Under the fairness doctrine equal time and balance were required of controversial issues until the FCC removed it in 1987. This was different from the equal time rule that affected coverage of candidates which remains in effect.  The equal time rule only applies to the major parties and news coverage.

Trump is no longer a candidate and Facebook is not a news organization so neither doctrine applies.  The Section 230 rule applied to internet companies and removed any liability for content from the internet access providers. Meant to provide wide access to ideas, it is now being sidestepped to silence ideas.

It is understandable that some content should be prohibited.
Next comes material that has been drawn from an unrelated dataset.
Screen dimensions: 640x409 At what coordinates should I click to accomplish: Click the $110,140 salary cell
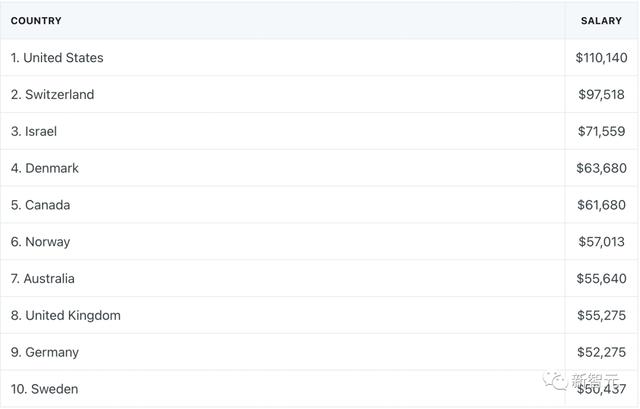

Overt violence (snuff videos), sexual abuse, gross and obscene language and content should be censored especially given the young people’s access to the internet.

But once we step beyond the most base obscenities and descend into political hate speech and the platforms become arbiters of the truth, we are in a different territory, and the right to ban access becomes a blunt political instrument.

You may disagree with Trump’s election claims.  Numerous sources from the Wall Street Journal, National Review and Erick Erickson’s substack have taken sharp exception to Trump’s claims of a stolen election and these are conservative sources.  Allowing Trump a platform does not make his claims true and it allows for open refutation.  The real issue is that these sources do not trust their customers to make informed conclusions, or choices that support a preferred narrative.

Social media platforms banned the New York Post story on Hunter Biden’s laptop and it proved to be true.  They banned the stories on the origins of Covid-19 and it appears the banned information may be true.

HBO had no problems with John Oliver’s anti- Israel screed yet YouTube banned a video that methodically took exception to it.

Social media suffers from the same problem as other media; lack of intellectual diversity.  When these organizations have a staff that overwhelmingly follows a similar narrative and political view it is easy to think that the truth is obvious, when it is often far more complicated.

When these sources set themselves up as arbiters of the truth and prove unworthy to the task they lose credibility, sending viewers to other sources that may be even less reliable.

No matter how you feel about Trump it is hard to view his content as a social threat that should be banned.  By removing his content we also remove the means to refute it. You do not persuade someone by silencing them. A reaction to the cancel culture may have led to his election in 2016.  The ultimate safe space proved to be the voting booth.

The media would be better to trust their users than to damage their own credibility. The rules should be clear and simple about what is allowed and should be followed strictly regardless of content.  No one who is suspended should be surprised and a suspension should not be judged by a board that will only  likely reflect an organization’s internal bias.